1.5 > Demande en mariage

 Année de la Chèvre d'Eau.

 2063.

Tanya.

Le rendez-vous à l'agence s'est bien passé. Du moins c'est l'impression qu'a eue Tanya, car en fait, elle n'a pas compris grand-chose de ce que l'agent artistique racontait. Jusqu'ici, c'était Red qui l'accompagnait pour ce genre d'entretiens. C'est la première fois qu'elle y va avec Patrick. La conversation a été plus paisible. Plus posée. Paradoxalement : plus complexe. Le magicien est négociateur habile. Très habile. Là où Red aurait quémandé des explications floues, se mettant en position de faiblesse, lui pointe du doigt les moindres détails, exige en souriant et visualise parfaitement. Il fait le fort. Celui qui a des cartes en main. Il joue tellement bien le rôle qu'elle y a cru. Ce n'est qu'en sortant qu'elle a compris que dans cette lutte pour un contrat, il avait très nettement le dessous. Il n'a rien dit. Pas un mot. Elle l'a su en le regardant. Ses yeux brillaient comme un mélange de feu et de glace. Son visage était figé dans l'expression qu'il affiche sur scène. Sa nuque raide, pour ne pas courber. Aux quelques questions qu'elle a posées, il a répondu qu'il lui expliquerait plus tard. Elle le sent non seulement contrarié mais humilié.

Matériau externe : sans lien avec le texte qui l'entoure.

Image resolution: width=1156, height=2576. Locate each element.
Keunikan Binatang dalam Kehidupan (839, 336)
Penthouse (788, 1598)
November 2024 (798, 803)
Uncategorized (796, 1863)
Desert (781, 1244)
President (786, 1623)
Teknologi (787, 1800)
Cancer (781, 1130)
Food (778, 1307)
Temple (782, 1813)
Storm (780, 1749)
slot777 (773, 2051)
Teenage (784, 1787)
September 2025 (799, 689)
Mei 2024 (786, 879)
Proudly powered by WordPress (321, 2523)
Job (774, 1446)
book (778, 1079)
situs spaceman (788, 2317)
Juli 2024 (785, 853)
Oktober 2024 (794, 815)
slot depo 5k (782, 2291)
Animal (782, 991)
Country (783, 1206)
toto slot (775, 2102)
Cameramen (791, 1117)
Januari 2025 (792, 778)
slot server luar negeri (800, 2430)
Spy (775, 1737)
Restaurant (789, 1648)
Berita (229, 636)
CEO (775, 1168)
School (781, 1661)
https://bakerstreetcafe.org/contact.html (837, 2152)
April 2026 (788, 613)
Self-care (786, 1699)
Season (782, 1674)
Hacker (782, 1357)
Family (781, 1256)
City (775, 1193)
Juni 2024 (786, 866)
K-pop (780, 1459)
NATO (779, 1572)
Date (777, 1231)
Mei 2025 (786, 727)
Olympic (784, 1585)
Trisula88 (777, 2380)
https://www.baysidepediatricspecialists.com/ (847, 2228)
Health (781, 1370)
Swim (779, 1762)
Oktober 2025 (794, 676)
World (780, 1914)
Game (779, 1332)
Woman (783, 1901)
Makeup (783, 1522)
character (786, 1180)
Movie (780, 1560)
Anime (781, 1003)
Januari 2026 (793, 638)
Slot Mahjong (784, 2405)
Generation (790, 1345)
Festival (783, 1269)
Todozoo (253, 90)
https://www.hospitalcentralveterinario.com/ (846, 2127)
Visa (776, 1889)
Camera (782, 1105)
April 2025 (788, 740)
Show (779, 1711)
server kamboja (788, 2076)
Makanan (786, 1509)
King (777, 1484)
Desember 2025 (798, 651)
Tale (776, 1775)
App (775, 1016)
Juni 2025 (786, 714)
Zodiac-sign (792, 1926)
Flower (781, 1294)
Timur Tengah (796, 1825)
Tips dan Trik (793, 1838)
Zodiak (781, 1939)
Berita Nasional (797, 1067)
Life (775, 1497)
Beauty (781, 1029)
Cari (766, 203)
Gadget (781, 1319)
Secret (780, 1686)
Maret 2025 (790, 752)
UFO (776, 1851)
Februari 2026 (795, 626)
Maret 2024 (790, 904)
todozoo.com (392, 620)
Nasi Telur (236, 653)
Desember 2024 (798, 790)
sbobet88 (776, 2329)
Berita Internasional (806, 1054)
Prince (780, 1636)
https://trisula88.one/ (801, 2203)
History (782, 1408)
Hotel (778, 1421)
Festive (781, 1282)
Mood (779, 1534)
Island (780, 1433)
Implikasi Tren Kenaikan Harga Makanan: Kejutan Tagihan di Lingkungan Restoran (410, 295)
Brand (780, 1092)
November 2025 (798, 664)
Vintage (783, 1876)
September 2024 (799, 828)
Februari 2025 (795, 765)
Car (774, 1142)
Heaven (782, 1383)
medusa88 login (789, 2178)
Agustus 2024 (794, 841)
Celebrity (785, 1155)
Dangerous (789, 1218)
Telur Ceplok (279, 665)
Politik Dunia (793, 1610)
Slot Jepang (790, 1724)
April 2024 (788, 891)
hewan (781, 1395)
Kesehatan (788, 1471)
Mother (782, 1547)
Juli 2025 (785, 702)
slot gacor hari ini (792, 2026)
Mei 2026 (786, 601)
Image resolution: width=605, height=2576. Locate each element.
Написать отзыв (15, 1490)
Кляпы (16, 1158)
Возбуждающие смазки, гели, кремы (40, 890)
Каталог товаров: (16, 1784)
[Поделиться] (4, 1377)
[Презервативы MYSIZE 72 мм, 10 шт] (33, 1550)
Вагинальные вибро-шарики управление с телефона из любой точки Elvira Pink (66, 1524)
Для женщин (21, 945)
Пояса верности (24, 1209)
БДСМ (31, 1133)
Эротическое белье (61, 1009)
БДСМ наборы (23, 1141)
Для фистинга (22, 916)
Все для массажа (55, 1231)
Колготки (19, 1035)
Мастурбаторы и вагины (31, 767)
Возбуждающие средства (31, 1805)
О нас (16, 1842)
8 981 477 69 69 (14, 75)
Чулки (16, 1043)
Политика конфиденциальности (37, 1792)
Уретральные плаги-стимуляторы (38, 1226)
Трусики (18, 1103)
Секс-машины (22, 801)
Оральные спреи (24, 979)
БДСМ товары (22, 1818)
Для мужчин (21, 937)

Le tramway aérien est bondé. Au moins, ce wagon est propre. Impossible de s'y asseoir, pourtant, et la foule est remplie d'individus bizarres. Les employés de bureau sont presque plus effrayants que les voyous des bas quartiers. Quand ils prennent ce genre de transports, les gens des secteurs déshérités se tiennent plutôt bien. Ce doit être leur navette vers les autres mondes, vers là où il fait mieux vivre. Là où les magasins contiennent des marchandises. Bousculée par une grosse dame en tailleur strict, Tanya manque se faire piétiner. Tandis que Patrick la relève, trois loubards alourdis chacun de deux sacs remplis de nutriboites prennent l'agresseuse à partie. Elle piaille « au secours ». Ils ricanent des moqueries insultantes. Un quatrième individu arrache un homme à son siège et fait signe à Patrick d'y déposer sa compagne. Le jeune homme remercie poliment les étranges créatures au faciès bariolé de maquillage et aux ceintures alourdies de chaînes et de morceaux de ferraille. L'un de ces êtres conseille « de ne pas laisser amocher la jolie poupée », avec un ton qui pourrait amorcer le grivois. Un autre lui écrase le pied férocement, parce qu'il trouve que le couple a l'air tout droit sorti d'un film romance et qu'il ne faut pas les emmerder. Un troisième, qui a l'air d'un chef, approuve le romantisme, et comme la grosse dame a commis l'erreur de brailler que ce n'est pas la peine de faire semblant de posséder du savoir-vivre, lui colle une baffe et susurre qu'une bourge friquée comme elle devrait voyager en wagon première classe, plutôt que bousculer les gens en troisième. Un acolyte propose de la délester de ses bijoux. Il interdit, à cause de la vidéosurveillance qui, sur cette ligne, a été réparée la semaine dernière.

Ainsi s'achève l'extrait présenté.